• Required work:
Nothing should appear in the answer except the lines from the one with "Instruction: Click the" through the end of the listing below, transcribed exactly and without pictures.
** Information follows **
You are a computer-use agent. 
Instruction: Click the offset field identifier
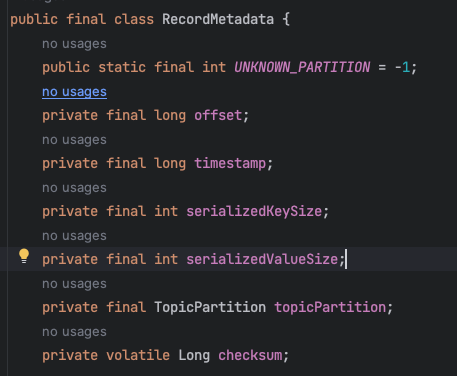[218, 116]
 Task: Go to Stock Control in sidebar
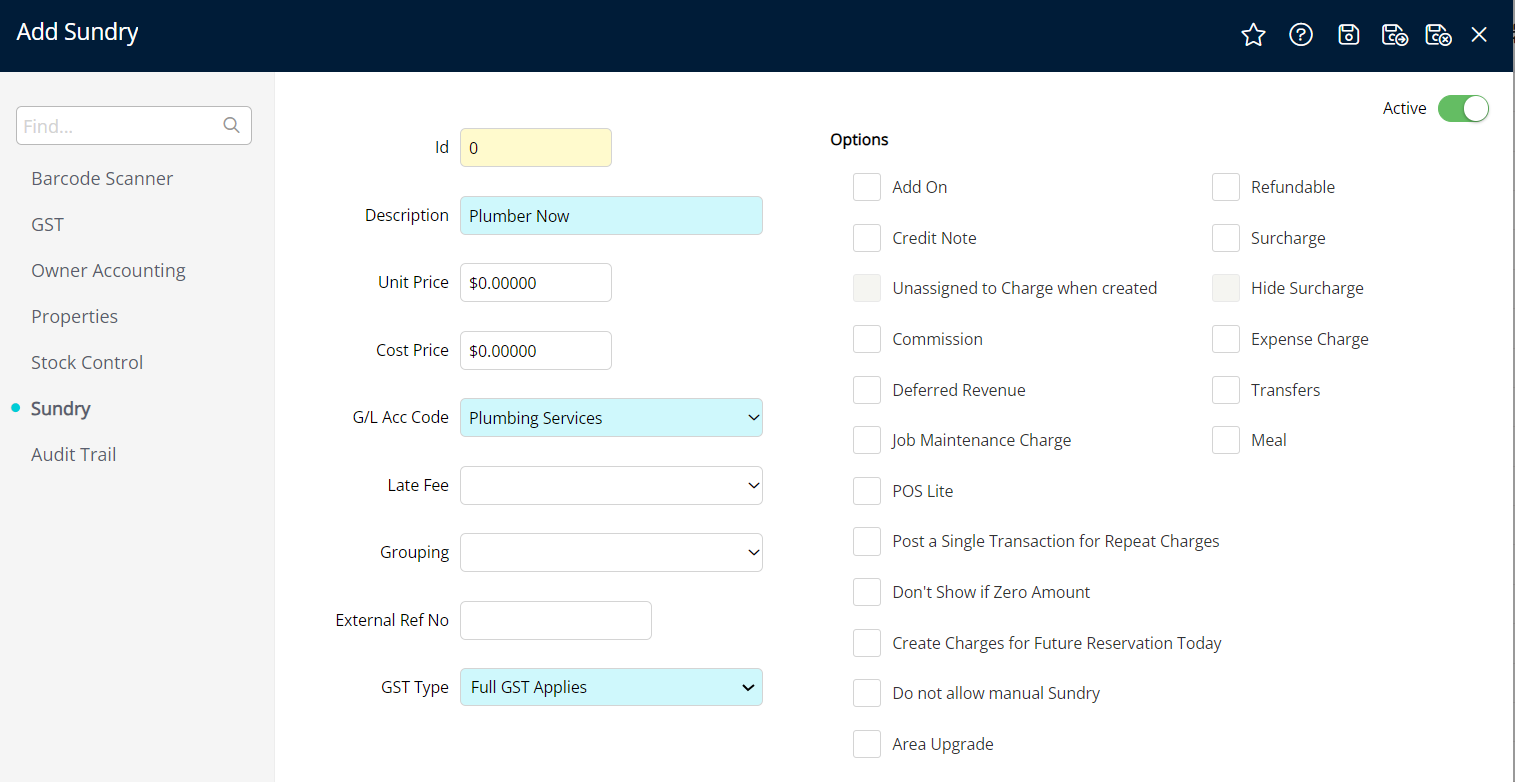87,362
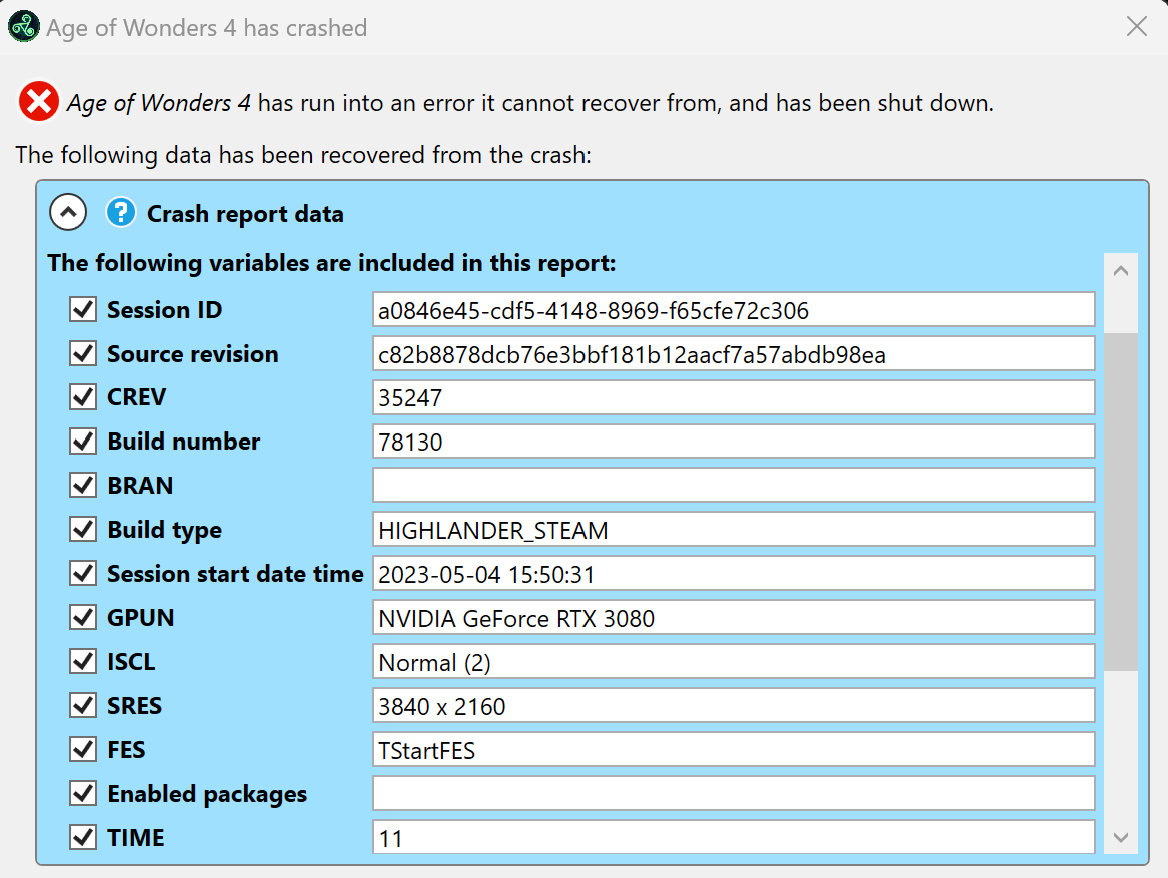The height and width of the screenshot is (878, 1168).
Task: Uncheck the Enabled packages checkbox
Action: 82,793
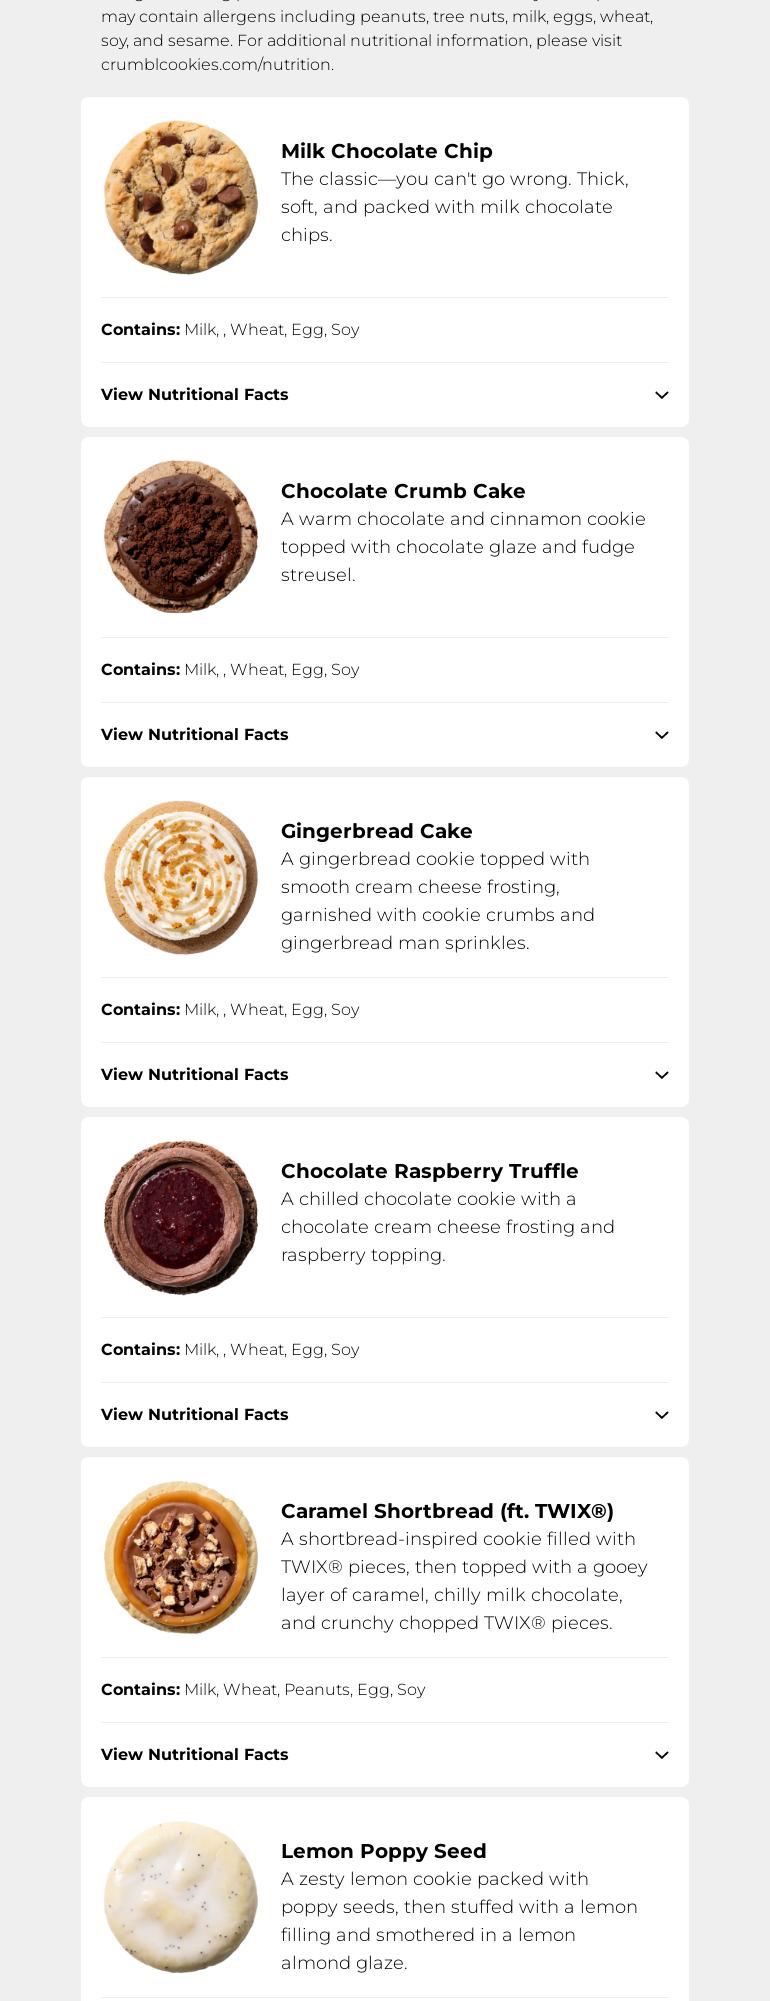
** End of Information **
• Solution for this exercise:
Instruction: Click the offset field identifier
[218, 116]
 Task: Go to Stock Control in sidebar
87,362
The height and width of the screenshot is (878, 1168).
Task: Uncheck the Enabled packages checkbox
Action: 82,793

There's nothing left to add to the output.